Voting Begins for the First National Bird of Canada
While the maple leaf and beaver are well-recognized symbols of Canada, the country has no official national bird despite the 450 avian species that call the Great White North home. The Royal Canadian Geographical Society hopes to rectify the situation with its National Bird Project.
How It Works
In January of 2015, the Royal Canadian Geographic Society launched the National Bird Project on the Canadian Geographic website (link). Visitors to the website can cast votes online for the country’s first national bird and everyone is encouraged to participate. When voting is complete, members of the society plan to lobby the government to make the top pick official with an Act of Parliament. The objective of the effort is to name a Canadian national bird by 2017—the year the country will celebrate its 150th birthday. Over 20,500 votes have already been cast. Managing editor of the Canadian Geographic, Nick Walker, has described the response as “overwhelming.”

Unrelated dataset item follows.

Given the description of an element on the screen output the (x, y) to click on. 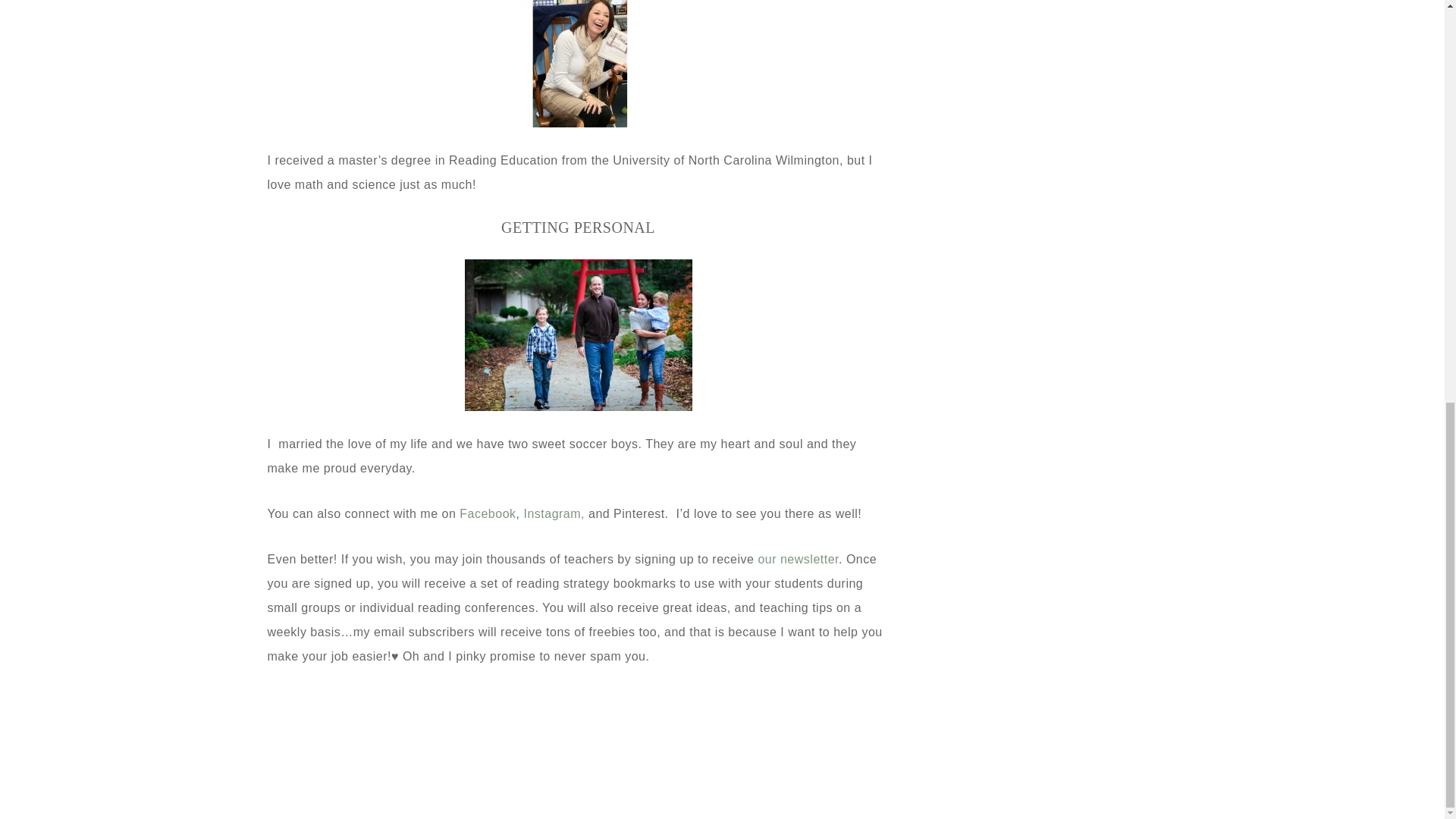
our newsletter (796, 558)
Instagram, (553, 513)
Facebook (487, 513)
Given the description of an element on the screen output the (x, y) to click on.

There are 40 primary candidates listed on the website, but you can also nominate another if you feel it should be on the list. Some of the species categories include songbirds; upland and game birds; loons, waterfowl and seabirds; woodpeckers and hummingbirds; wading birds, gulls and shorebirds; and raptors.

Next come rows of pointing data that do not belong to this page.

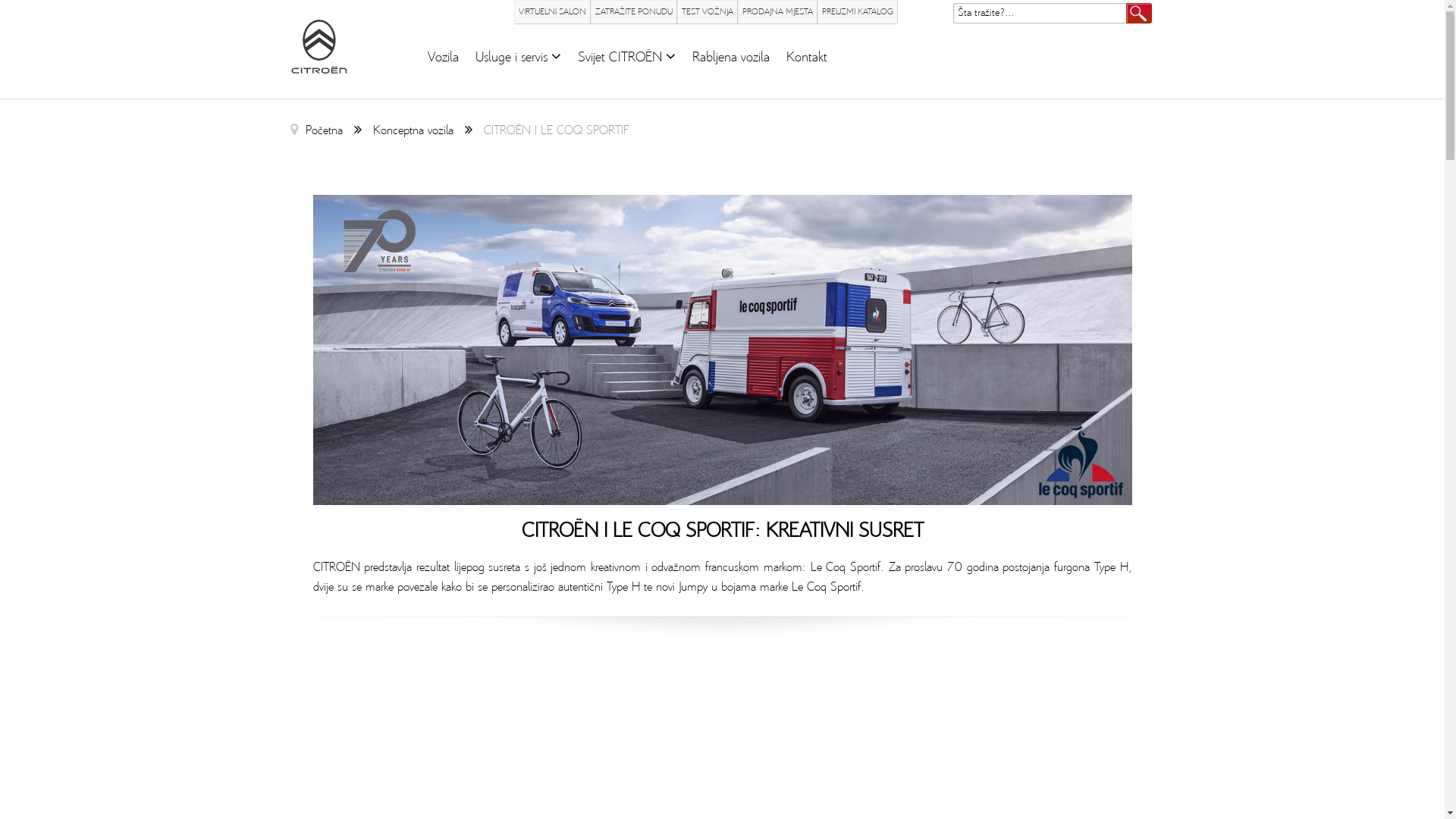
Konceptna vozila Element type: text (413, 130)
Rabljena vozila Element type: text (730, 57)
Vozila Element type: text (443, 57)
PREUZMI KATALOG Element type: text (857, 12)
Usluge i servis Element type: text (517, 57)
VIRTUELNI SALON Element type: text (552, 12)
PRODAJNA MJESTA Element type: text (776, 12)
Kontakt Element type: text (806, 57)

Unofficial National Birds of Canada
The five frontrunners in the voting represent several avian species. There are two loons, two songbirds and a raptor.
- Common loon
The common loon currently holds first place. It is a diving waterfowl and can be found in every province and territory. A common loon typically weighs 2.5 to 6.1 kg. It is the provincial bird of Ontario.
- Snowy owl
The snowy owl is classified as a raptor. It is white with black and brown markings and is easily recognizable. The snowy owl is one of the biggest types of owls and typically weighs from 1.6 to 3 kg. This species is well adapted to the cold and even has feathers on its feet and toes. The snowy owl is the provincial bird of Quebec.
- Gray jay/whiskey jack
The gray jay (also called the whiskey jack or Canadian jay) is a songbird and is known to be very friendly toward humans. It lives primarily in the boreal forests that exist throughout Canada and is found in every province and territory.
- Canada goose
The Canada goose is an easily distinguishable, large waterbird that can weigh 3 to 9 kg. It favors Canada’s rivers and freshwater bodies and often migrates to the southern United States during the winter.
- Black-capped chickadee
The black-capped chickadee is a diminutive songbird and is currently in fifth place in the voting. It is found throughout Canada in forests, woodlands and backyards.
Other Countries’ National Birds
The emu is Australia’s national bird. They are soft-brown and cannot fly. Emus can grow up to 1.9 meters (6.2 feet) and run up to approximately 50 km/hour (30 mph). Their legs and feet are extremely strong and can even rip metal wire fences.
The American flamingo is the national bird of the Bahamas. It is the largest type of flamingo in the Americas. Most of the plumage of American flamingos is pink, as are their legs.
The brilliantly colored peacock is the national bird of India. Female peacocks are very plain, but males have a blue body and a long train of beautiful feathers that form a fan shape.
- United States
The bald eagle was named the national bird of the United States in 1782. It was picked for its majestic looks, longevity and boundless spirit of freedom.
The Royal Canadian Geographic Society, in partnership with Canadian Geographic, has embarked on a quest to officially name a national bird of Canada. When chosen, the species will be elevated to a new level of fame, as is the case with the national birds of other nations.